WHAT TO DO | Your answer must be the listing, given again word for word.
------------
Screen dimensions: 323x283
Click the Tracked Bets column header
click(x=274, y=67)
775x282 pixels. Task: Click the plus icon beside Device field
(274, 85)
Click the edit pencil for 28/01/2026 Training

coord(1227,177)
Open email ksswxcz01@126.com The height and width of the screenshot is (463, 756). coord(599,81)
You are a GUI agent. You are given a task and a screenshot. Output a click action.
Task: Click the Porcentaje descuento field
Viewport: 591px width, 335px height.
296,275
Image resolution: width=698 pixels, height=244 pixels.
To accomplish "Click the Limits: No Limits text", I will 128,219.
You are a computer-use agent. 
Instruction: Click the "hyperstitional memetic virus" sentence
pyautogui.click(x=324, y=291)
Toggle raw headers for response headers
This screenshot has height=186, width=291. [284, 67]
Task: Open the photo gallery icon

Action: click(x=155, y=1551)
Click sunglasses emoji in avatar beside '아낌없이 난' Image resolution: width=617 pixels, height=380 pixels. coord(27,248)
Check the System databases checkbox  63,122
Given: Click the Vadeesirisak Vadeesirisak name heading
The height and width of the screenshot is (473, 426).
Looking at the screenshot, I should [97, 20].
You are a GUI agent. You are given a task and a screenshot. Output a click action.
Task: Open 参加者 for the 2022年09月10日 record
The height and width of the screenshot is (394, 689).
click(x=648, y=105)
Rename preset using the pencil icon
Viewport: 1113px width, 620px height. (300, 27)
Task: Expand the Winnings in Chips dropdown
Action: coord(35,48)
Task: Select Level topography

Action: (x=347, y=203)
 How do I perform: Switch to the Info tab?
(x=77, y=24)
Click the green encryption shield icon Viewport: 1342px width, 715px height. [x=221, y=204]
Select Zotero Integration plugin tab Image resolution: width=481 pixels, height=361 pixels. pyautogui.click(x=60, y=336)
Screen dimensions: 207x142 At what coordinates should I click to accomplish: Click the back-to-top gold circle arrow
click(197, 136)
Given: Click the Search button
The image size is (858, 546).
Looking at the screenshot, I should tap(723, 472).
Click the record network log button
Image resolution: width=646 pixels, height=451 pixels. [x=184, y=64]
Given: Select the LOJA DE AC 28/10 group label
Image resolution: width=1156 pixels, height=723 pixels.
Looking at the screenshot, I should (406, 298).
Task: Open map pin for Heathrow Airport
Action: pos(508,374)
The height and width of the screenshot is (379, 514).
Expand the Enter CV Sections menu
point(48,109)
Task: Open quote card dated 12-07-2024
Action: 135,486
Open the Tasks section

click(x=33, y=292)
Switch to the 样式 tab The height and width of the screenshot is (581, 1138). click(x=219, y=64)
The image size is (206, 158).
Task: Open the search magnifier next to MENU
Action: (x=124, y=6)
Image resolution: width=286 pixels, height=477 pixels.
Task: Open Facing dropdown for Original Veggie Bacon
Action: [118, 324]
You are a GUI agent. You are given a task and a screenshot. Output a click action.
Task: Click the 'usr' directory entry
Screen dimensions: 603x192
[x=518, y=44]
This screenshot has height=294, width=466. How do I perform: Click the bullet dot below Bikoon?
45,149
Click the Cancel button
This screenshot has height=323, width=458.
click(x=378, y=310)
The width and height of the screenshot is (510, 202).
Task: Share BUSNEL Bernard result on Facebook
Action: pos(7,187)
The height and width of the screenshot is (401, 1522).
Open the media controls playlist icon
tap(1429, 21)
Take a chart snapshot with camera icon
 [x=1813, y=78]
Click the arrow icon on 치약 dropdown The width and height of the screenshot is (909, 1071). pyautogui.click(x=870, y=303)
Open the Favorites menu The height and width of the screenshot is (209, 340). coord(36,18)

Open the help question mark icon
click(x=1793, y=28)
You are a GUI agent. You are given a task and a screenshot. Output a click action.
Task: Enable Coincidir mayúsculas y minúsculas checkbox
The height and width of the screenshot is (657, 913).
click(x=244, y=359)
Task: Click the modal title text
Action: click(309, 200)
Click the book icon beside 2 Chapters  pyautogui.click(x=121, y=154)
------------
THE COMPLETED TASK |
Screen dimensions: 323x283
Click the Tracked Bets column header
click(x=274, y=67)
775x282 pixels. Task: Click the plus icon beside Device field
(274, 85)
Click the edit pencil for 28/01/2026 Training

coord(1227,177)
Open email ksswxcz01@126.com The height and width of the screenshot is (463, 756). coord(599,81)
You are a GUI agent. You are given a task and a screenshot. Output a click action.
Task: Click the Porcentaje descuento field
Viewport: 591px width, 335px height.
296,275
Image resolution: width=698 pixels, height=244 pixels.
To accomplish "Click the Limits: No Limits text", I will 128,219.
You are a computer-use agent. 
Instruction: Click the "hyperstitional memetic virus" sentence
pyautogui.click(x=324, y=291)
Toggle raw headers for response headers
This screenshot has height=186, width=291. [284, 67]
Task: Open the photo gallery icon

Action: click(x=155, y=1551)
Click sunglasses emoji in avatar beside '아낌없이 난' Image resolution: width=617 pixels, height=380 pixels. coord(27,248)
Check the System databases checkbox  63,122
Given: Click the Vadeesirisak Vadeesirisak name heading
The height and width of the screenshot is (473, 426).
Looking at the screenshot, I should [97, 20].
You are a GUI agent. You are given a task and a screenshot. Output a click action.
Task: Open 参加者 for the 2022年09月10日 record
The height and width of the screenshot is (394, 689).
click(x=648, y=105)
Rename preset using the pencil icon
Viewport: 1113px width, 620px height. (300, 27)
Task: Expand the Winnings in Chips dropdown
Action: coord(35,48)
Task: Select Level topography

Action: (x=347, y=203)
 How do I perform: Switch to the Info tab?
(x=77, y=24)
Click the green encryption shield icon Viewport: 1342px width, 715px height. [x=221, y=204]
Select Zotero Integration plugin tab Image resolution: width=481 pixels, height=361 pixels. pyautogui.click(x=60, y=336)
Screen dimensions: 207x142 At what coordinates should I click to accomplish: Click the back-to-top gold circle arrow
click(197, 136)
Given: Click the Search button
The image size is (858, 546).
Looking at the screenshot, I should tap(723, 472).
Click the record network log button
Image resolution: width=646 pixels, height=451 pixels. [x=184, y=64]
Given: Select the LOJA DE AC 28/10 group label
Image resolution: width=1156 pixels, height=723 pixels.
Looking at the screenshot, I should (406, 298).
Task: Open map pin for Heathrow Airport
Action: pos(508,374)
The height and width of the screenshot is (379, 514).
Expand the Enter CV Sections menu
point(48,109)
Task: Open quote card dated 12-07-2024
Action: 135,486
Open the Tasks section

click(x=33, y=292)
Switch to the 样式 tab The height and width of the screenshot is (581, 1138). click(x=219, y=64)
The image size is (206, 158).
Task: Open the search magnifier next to MENU
Action: (x=124, y=6)
Image resolution: width=286 pixels, height=477 pixels.
Task: Open Facing dropdown for Original Veggie Bacon
Action: [118, 324]
You are a GUI agent. You are given a task and a screenshot. Output a click action.
Task: Click the 'usr' directory entry
Screen dimensions: 603x192
[x=518, y=44]
This screenshot has height=294, width=466. How do I perform: Click the bullet dot below Bikoon?
45,149
Click the Cancel button
This screenshot has height=323, width=458.
click(x=378, y=310)
The width and height of the screenshot is (510, 202).
Task: Share BUSNEL Bernard result on Facebook
Action: pos(7,187)
The height and width of the screenshot is (401, 1522).
Open the media controls playlist icon
tap(1429, 21)
Take a chart snapshot with camera icon
 [x=1813, y=78]
Click the arrow icon on 치약 dropdown The width and height of the screenshot is (909, 1071). pyautogui.click(x=870, y=303)
Open the Favorites menu The height and width of the screenshot is (209, 340). coord(36,18)

Open the help question mark icon
click(x=1793, y=28)
You are a GUI agent. You are given a task and a screenshot. Output a click action.
Task: Enable Coincidir mayúsculas y minúsculas checkbox
The height and width of the screenshot is (657, 913).
click(x=244, y=359)
Task: Click the modal title text
Action: click(309, 200)
Click the book icon beside 2 Chapters  pyautogui.click(x=121, y=154)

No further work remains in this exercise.